▶ _About this task_: Produce a verbatim copy of the entries listed below.

++++ Records for processing ++++

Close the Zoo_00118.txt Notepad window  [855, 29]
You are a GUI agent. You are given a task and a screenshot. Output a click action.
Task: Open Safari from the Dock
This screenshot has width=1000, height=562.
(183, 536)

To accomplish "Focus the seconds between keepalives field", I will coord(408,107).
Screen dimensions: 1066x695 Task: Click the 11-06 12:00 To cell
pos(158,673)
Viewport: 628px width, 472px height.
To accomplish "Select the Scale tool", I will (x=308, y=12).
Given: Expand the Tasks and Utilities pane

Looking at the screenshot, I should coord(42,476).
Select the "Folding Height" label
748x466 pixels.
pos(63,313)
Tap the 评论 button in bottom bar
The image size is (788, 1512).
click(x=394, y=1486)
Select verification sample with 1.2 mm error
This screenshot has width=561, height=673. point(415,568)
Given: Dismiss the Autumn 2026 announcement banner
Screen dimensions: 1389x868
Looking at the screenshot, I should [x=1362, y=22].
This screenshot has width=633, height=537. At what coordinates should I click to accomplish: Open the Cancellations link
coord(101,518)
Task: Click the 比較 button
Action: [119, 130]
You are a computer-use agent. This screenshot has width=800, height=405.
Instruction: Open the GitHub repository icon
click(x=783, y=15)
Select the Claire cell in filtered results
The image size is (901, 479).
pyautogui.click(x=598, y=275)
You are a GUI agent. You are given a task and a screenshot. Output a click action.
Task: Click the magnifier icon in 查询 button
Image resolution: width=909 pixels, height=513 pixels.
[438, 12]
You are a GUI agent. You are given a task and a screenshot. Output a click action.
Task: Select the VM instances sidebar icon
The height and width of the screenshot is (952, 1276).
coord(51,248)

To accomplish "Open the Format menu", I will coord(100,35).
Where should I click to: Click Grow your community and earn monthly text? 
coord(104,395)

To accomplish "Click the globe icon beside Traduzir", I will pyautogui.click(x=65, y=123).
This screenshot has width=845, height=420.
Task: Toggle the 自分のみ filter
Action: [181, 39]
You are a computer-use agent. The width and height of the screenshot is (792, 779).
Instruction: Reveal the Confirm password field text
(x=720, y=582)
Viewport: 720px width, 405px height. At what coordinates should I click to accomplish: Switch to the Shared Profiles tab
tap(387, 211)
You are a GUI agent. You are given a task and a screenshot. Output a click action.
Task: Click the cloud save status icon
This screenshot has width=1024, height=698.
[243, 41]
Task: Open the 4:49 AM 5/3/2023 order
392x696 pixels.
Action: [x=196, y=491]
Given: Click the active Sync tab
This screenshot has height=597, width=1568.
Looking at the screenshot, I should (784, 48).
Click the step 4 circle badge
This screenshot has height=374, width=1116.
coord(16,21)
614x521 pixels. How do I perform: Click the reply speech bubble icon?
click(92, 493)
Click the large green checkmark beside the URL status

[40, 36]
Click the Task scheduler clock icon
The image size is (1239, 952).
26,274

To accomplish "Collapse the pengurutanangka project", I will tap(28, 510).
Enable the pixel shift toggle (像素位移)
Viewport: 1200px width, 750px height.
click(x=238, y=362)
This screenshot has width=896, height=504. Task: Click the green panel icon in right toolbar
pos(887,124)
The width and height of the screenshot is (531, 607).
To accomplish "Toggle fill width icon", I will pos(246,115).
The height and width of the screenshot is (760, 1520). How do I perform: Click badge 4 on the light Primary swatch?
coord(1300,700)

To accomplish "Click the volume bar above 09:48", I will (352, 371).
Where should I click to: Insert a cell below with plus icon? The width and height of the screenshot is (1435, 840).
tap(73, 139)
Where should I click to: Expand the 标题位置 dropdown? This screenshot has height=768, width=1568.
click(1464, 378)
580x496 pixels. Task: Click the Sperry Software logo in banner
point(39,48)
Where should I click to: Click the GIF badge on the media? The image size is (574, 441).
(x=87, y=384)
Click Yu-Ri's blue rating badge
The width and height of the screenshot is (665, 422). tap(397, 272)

++++

▶ _Exercise answer_:
Close the Zoo_00118.txt Notepad window  [855, 29]
You are a GUI agent. You are given a task and a screenshot. Output a click action.
Task: Open Safari from the Dock
This screenshot has width=1000, height=562.
(183, 536)

To accomplish "Focus the seconds between keepalives field", I will coord(408,107).
Screen dimensions: 1066x695 Task: Click the 11-06 12:00 To cell
pos(158,673)
Viewport: 628px width, 472px height.
To accomplish "Select the Scale tool", I will (x=308, y=12).
Given: Expand the Tasks and Utilities pane

Looking at the screenshot, I should coord(42,476).
Select the "Folding Height" label
748x466 pixels.
pos(63,313)
Tap the 评论 button in bottom bar
The image size is (788, 1512).
click(x=394, y=1486)
Select verification sample with 1.2 mm error
This screenshot has width=561, height=673. point(415,568)
Given: Dismiss the Autumn 2026 announcement banner
Screen dimensions: 1389x868
Looking at the screenshot, I should [x=1362, y=22].
This screenshot has width=633, height=537. At what coordinates should I click to accomplish: Open the Cancellations link
coord(101,518)
Task: Click the 比較 button
Action: [119, 130]
You are a computer-use agent. This screenshot has width=800, height=405.
Instruction: Open the GitHub repository icon
click(x=783, y=15)
Select the Claire cell in filtered results
The image size is (901, 479).
pyautogui.click(x=598, y=275)
You are a GUI agent. You are given a task and a screenshot. Output a click action.
Task: Click the magnifier icon in 查询 button
Image resolution: width=909 pixels, height=513 pixels.
[438, 12]
You are a GUI agent. You are given a task and a screenshot. Output a click action.
Task: Select the VM instances sidebar icon
The height and width of the screenshot is (952, 1276).
coord(51,248)

To accomplish "Open the Format menu", I will coord(100,35).
Where should I click to: Click Grow your community and earn monthly text? 
coord(104,395)

To accomplish "Click the globe icon beside Traduzir", I will pyautogui.click(x=65, y=123).
This screenshot has width=845, height=420.
Task: Toggle the 自分のみ filter
Action: [181, 39]
You are a computer-use agent. The width and height of the screenshot is (792, 779).
Instruction: Reveal the Confirm password field text
(x=720, y=582)
Viewport: 720px width, 405px height. At what coordinates should I click to accomplish: Switch to the Shared Profiles tab
tap(387, 211)
You are a GUI agent. You are given a task and a screenshot. Output a click action.
Task: Click the cloud save status icon
This screenshot has width=1024, height=698.
[243, 41]
Task: Open the 4:49 AM 5/3/2023 order
392x696 pixels.
Action: [x=196, y=491]
Given: Click the active Sync tab
This screenshot has height=597, width=1568.
Looking at the screenshot, I should (784, 48).
Click the step 4 circle badge
This screenshot has height=374, width=1116.
coord(16,21)
614x521 pixels. How do I perform: Click the reply speech bubble icon?
click(92, 493)
Click the large green checkmark beside the URL status

[40, 36]
Click the Task scheduler clock icon
The image size is (1239, 952).
26,274

To accomplish "Collapse the pengurutanangka project", I will tap(28, 510).
Enable the pixel shift toggle (像素位移)
Viewport: 1200px width, 750px height.
click(x=238, y=362)
This screenshot has width=896, height=504. Task: Click the green panel icon in right toolbar
pos(887,124)
The width and height of the screenshot is (531, 607).
To accomplish "Toggle fill width icon", I will pos(246,115).
The height and width of the screenshot is (760, 1520). How do I perform: Click badge 4 on the light Primary swatch?
coord(1300,700)

To accomplish "Click the volume bar above 09:48", I will (352, 371).
Where should I click to: Insert a cell below with plus icon? The width and height of the screenshot is (1435, 840).
tap(73, 139)
Where should I click to: Expand the 标题位置 dropdown? This screenshot has height=768, width=1568.
click(1464, 378)
580x496 pixels. Task: Click the Sperry Software logo in banner
point(39,48)
Where should I click to: Click the GIF badge on the media? The image size is (574, 441).
(x=87, y=384)
Click Yu-Ri's blue rating badge
The width and height of the screenshot is (665, 422). tap(397, 272)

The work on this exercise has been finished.